There’s nothing quite as crushing for a music fan than finding out that one of your favourite songs has been crudely converted into a jingle, hawking the latest triple double heart stopper burger or the like. What’s even more terrible is that a whole generation of children will only recognise the classics as “that song from the toilet paper ad.”

When I was growing up, I discovered and came to love the music of my parents’ generation by scouring through their record collection. When they were out I’d examine every detail on the gatefold sleeves before very carefully placing the needle on the vinyl, being especially careful not to scratch the record. This is how I discovered artists like Bob Dylan and The Rolling Stones, sitting beside a tinny record player, following along with the lyrics over and over until I knew them by heart.

Dad also had two cassettes that he had on constant rotation in his green Carolla, Abba’s Arrival and a random Beatles compilation tape that I’ve never found in any official discography. I don’t care how much you remaster and clean up these albums, Dancing Queen and Hey Jude sound best to me through two mono car door speakers.

 That’s how great music should be discovered, not through a television ad.

One of the worst offenders this year certainly has to be the insurance ad that mutilates Moving Pictures’ What About Me. Prior to it being slightly tarnished by a Mr Noll, this was a timeless Aussie ballad with great lyrics and melody. How could one improve on this? Why not add horrible whiney lyrics sung in embarrassing ocker accents? I’d like to file a claim. Your ad sucks.

Brian Wilson is a musical genius who composed “teenage symphonies to God”. Pet Sounds by The Beach Boys is and will be my favourite album for all time. I’m sure Brian will be spinning in his grave or at least his sandpit if he heard the ad which features a bunch of overly excited salespeople prancing around to Good Vibrations. OK, so he’s not dead but you get my point. You know how the ads feature some customers who watch on with unimpressed looks on their faces. I’m pretty sure they aren’t actors. I’ll pay cash if you just stop.

 English ska band Madness produced some timeless pop classics in the eighties including Baggy Trousers and Our House. How pleased they must be to know that their perennial single It Must Be Love now features in an ad for nappies. A wonderfully romantic song that captures a beautiful moment in the human experience is now reduced to babies and bottoms.
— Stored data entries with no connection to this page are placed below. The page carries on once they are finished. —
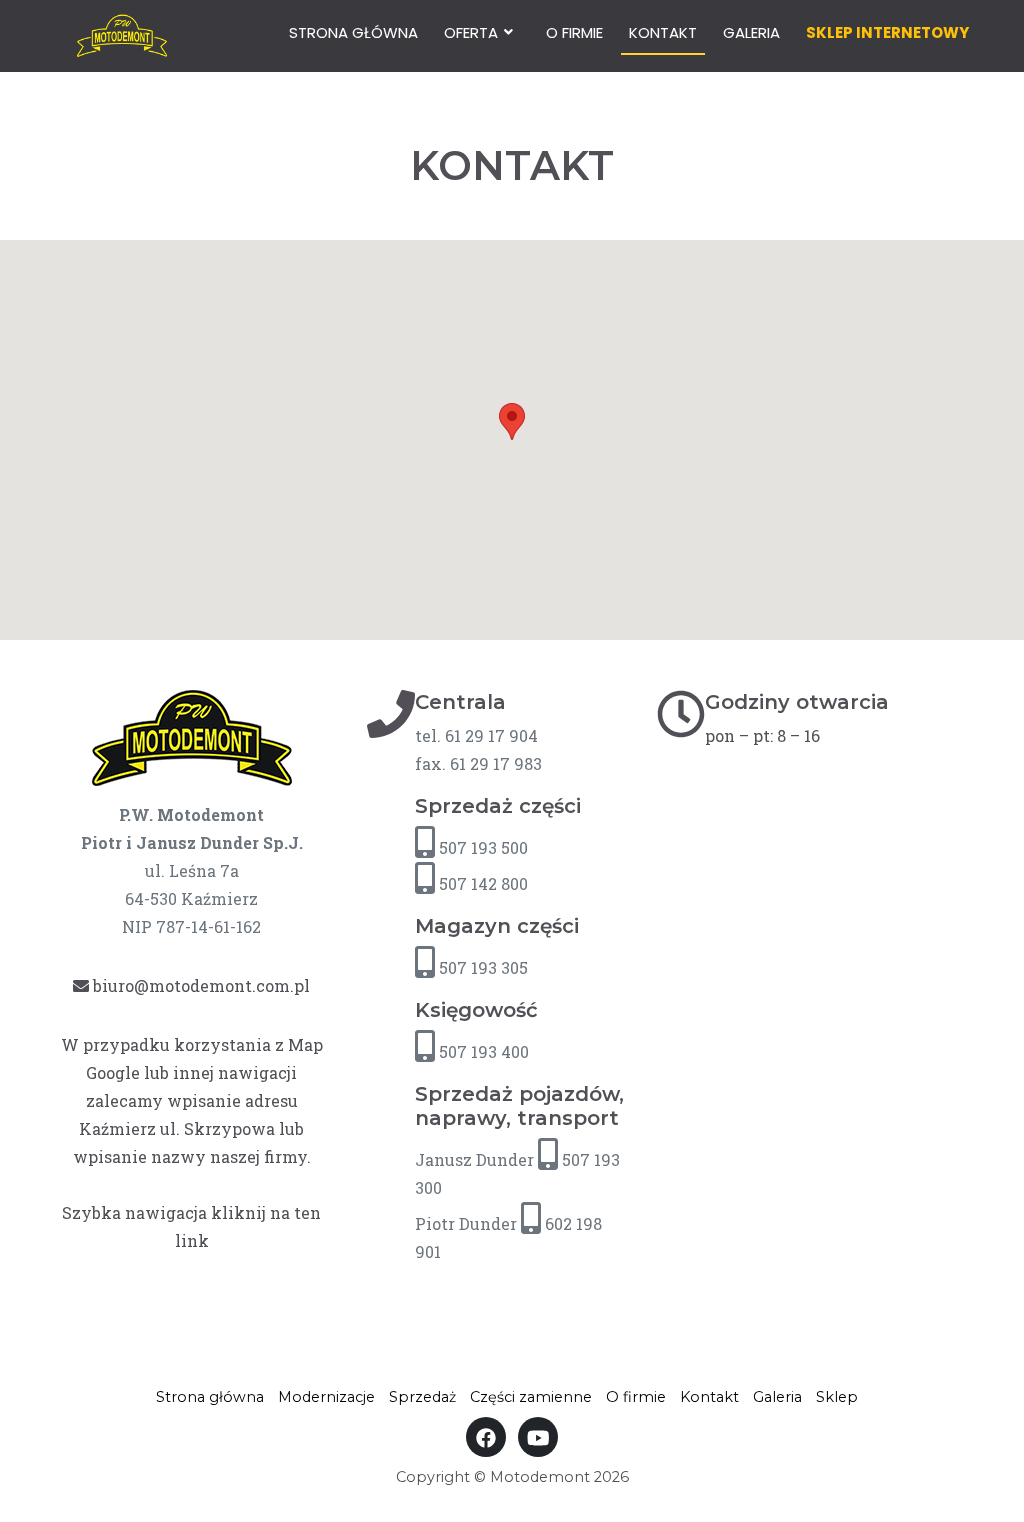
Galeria (751, 32)
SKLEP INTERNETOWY (887, 32)
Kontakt (663, 32)
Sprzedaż (422, 1397)
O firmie (574, 32)
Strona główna (353, 32)
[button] (512, 421)
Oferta (471, 32)
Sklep (837, 1397)
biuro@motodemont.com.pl (199, 985)
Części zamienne (531, 1397)
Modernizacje (326, 1397)
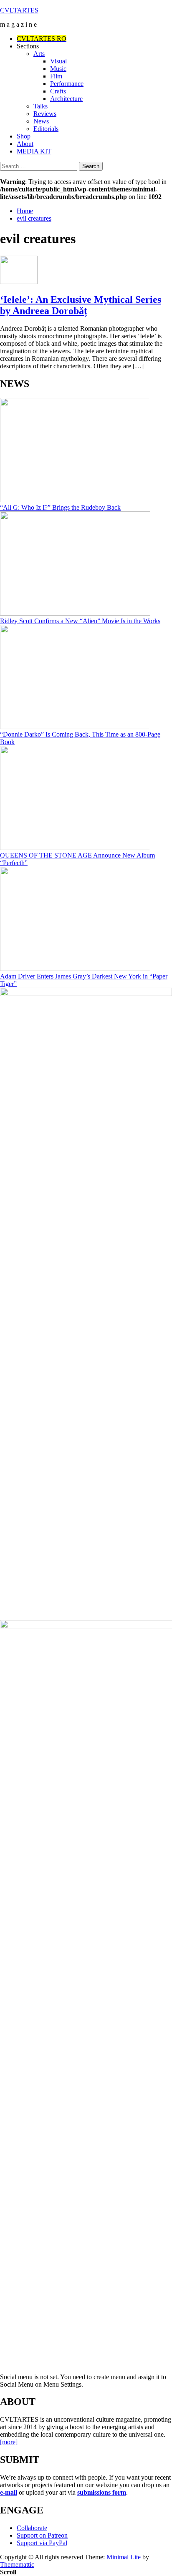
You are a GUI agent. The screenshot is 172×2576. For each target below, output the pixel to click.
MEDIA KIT (34, 151)
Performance (66, 83)
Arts (39, 53)
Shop (23, 136)
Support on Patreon (42, 2535)
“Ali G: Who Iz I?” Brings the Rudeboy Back (60, 507)
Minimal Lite (123, 2557)
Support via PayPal (42, 2542)
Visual (58, 61)
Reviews (44, 113)
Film (56, 76)
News (41, 121)
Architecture (66, 98)
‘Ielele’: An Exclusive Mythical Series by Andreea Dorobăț (80, 305)
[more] (9, 2441)
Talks (40, 106)
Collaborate (32, 2527)
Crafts (58, 91)
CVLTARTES (19, 10)
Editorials (45, 128)
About (25, 143)
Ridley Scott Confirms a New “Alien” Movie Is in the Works (80, 620)
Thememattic (17, 2564)
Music (58, 68)
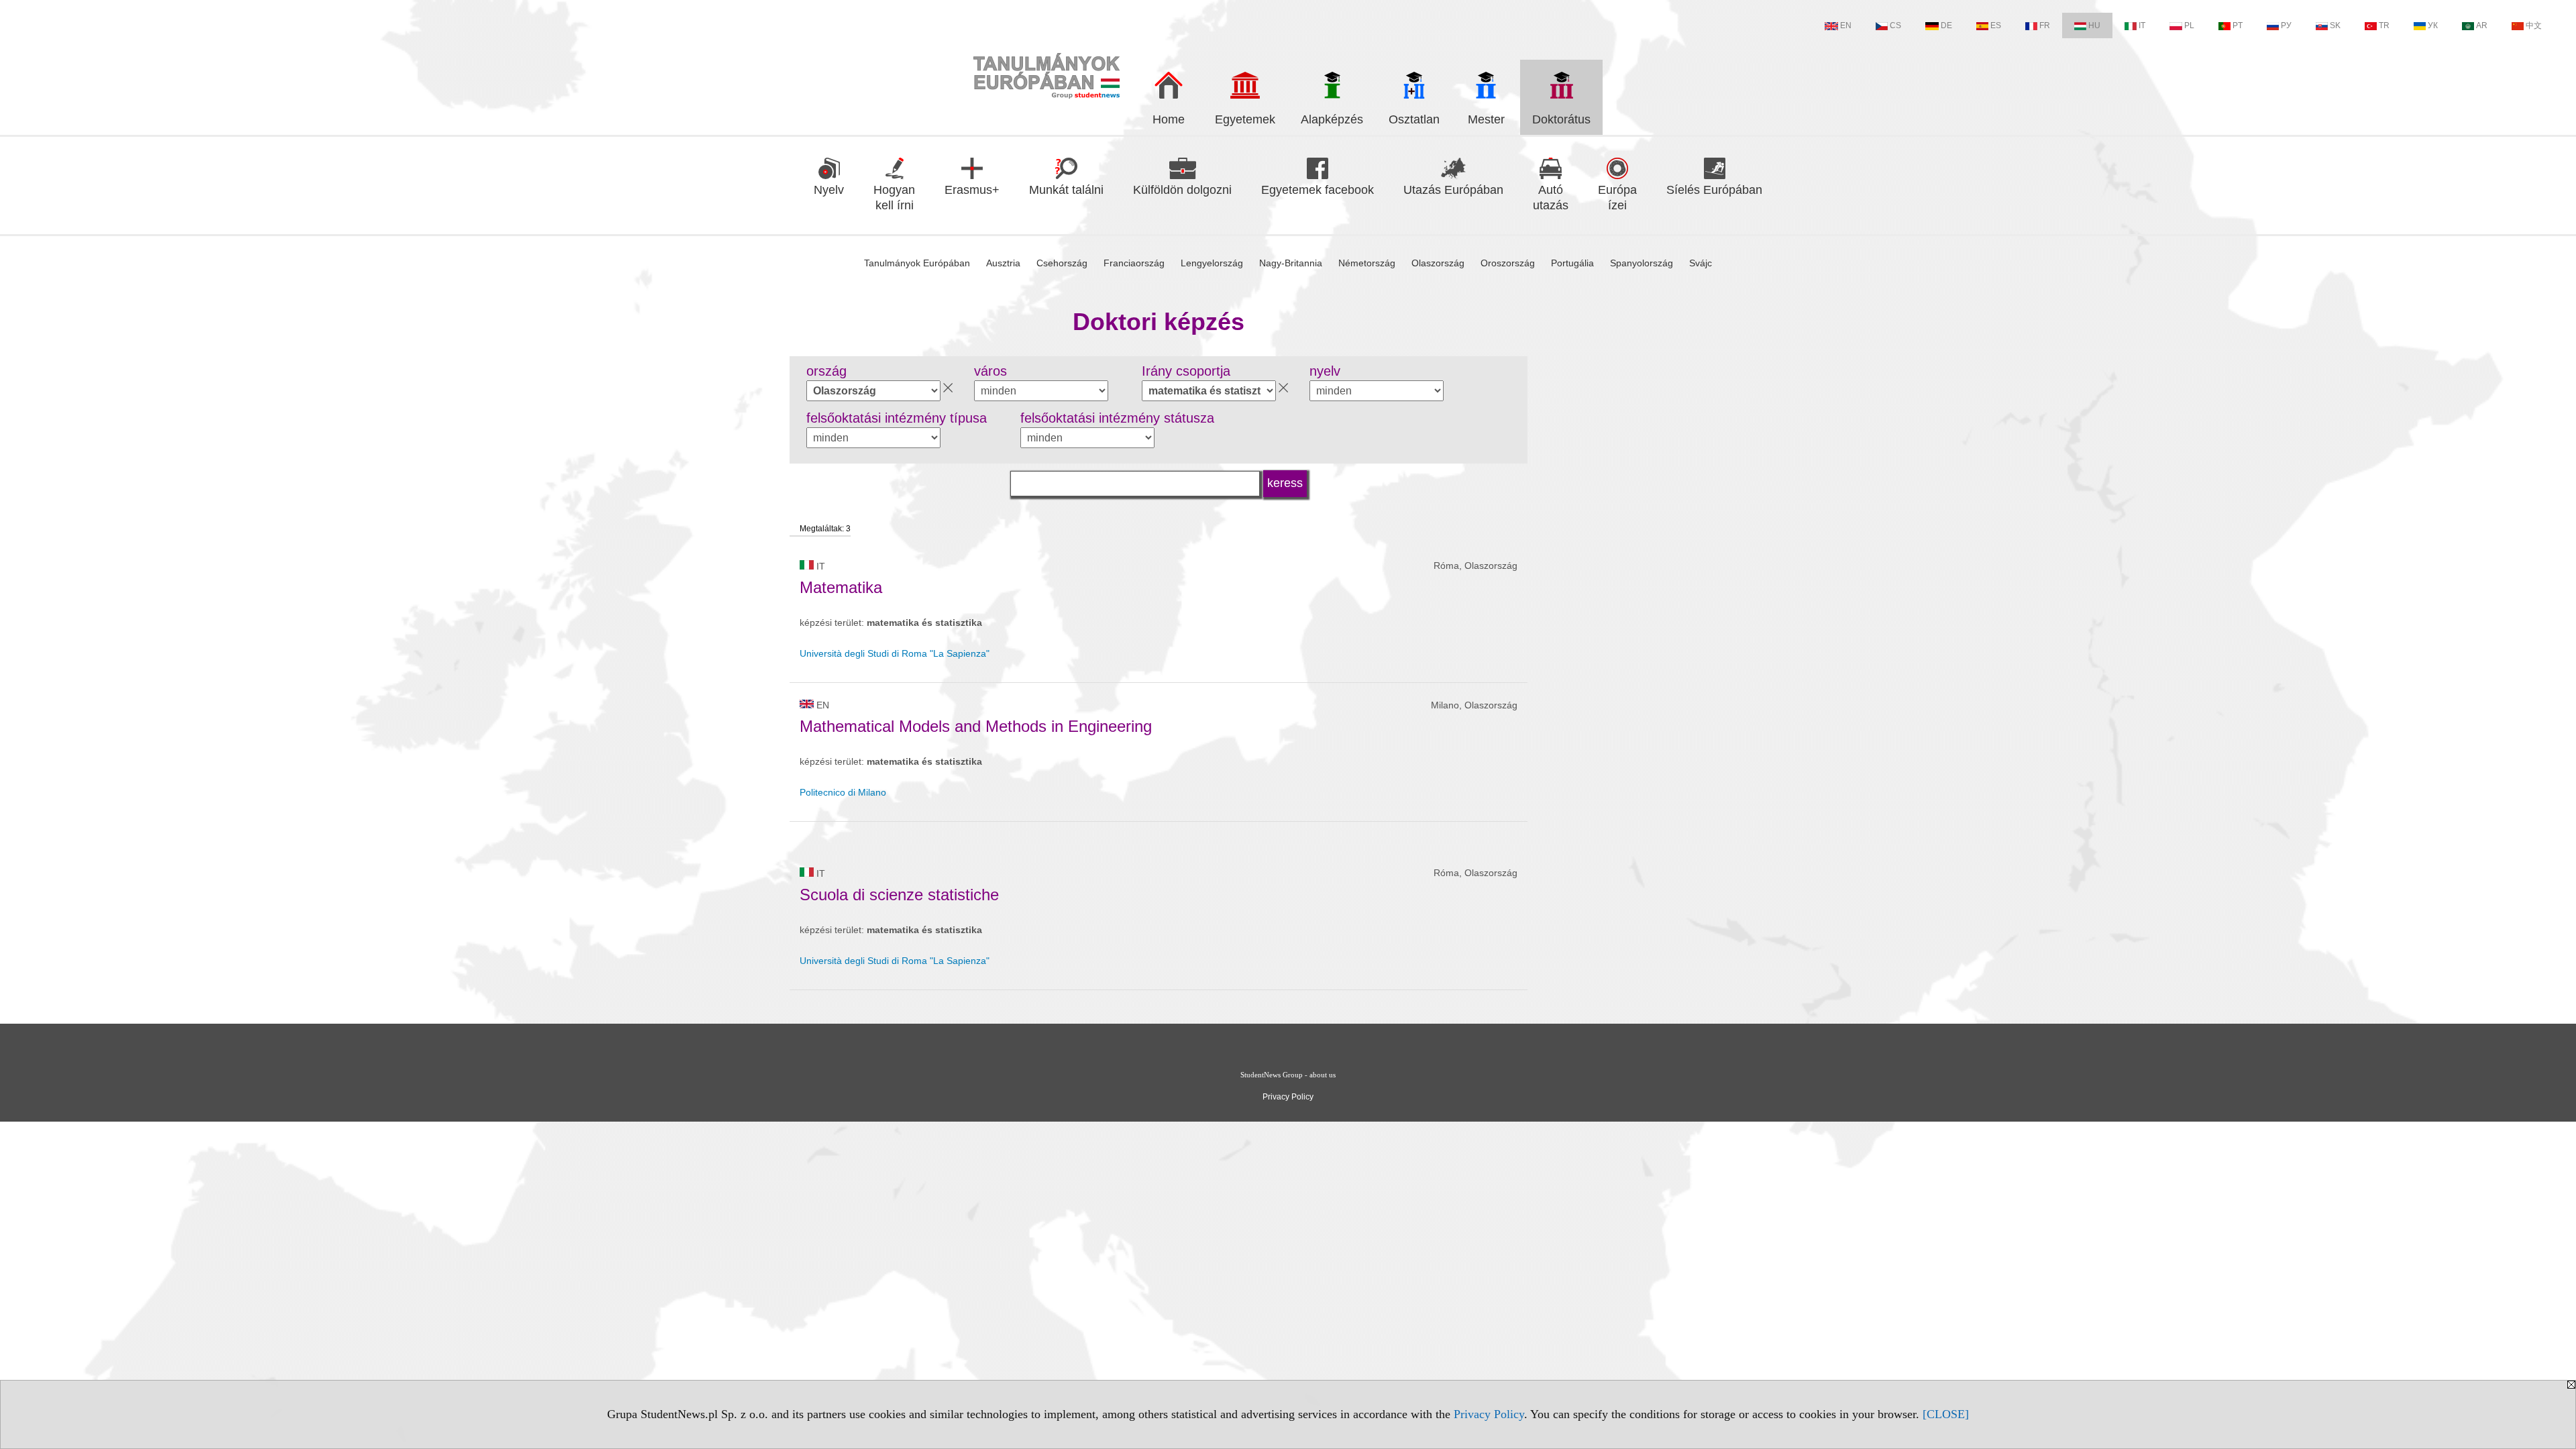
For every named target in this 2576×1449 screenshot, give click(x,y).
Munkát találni (1066, 190)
I’m sorry, but the nappies aren’t the only things being pooped on right now.

Writing of nappies, I’ve also noticed that MC Hammer’s You Can’t Stop This, which itself sampled Rick James’ Superfreak has now been converted to a jingle that features the line, “Stop, potty time.” OK, it’s far from a classic but even the man who composed the Addams Family rap deserves better treatment than this.

 Of course, I understand that there is big money in licensing these songs and songwriters and artists need to make a living. I just hate to see wonderful aural creations of art be trashed just to sell me some funeral plan insurance.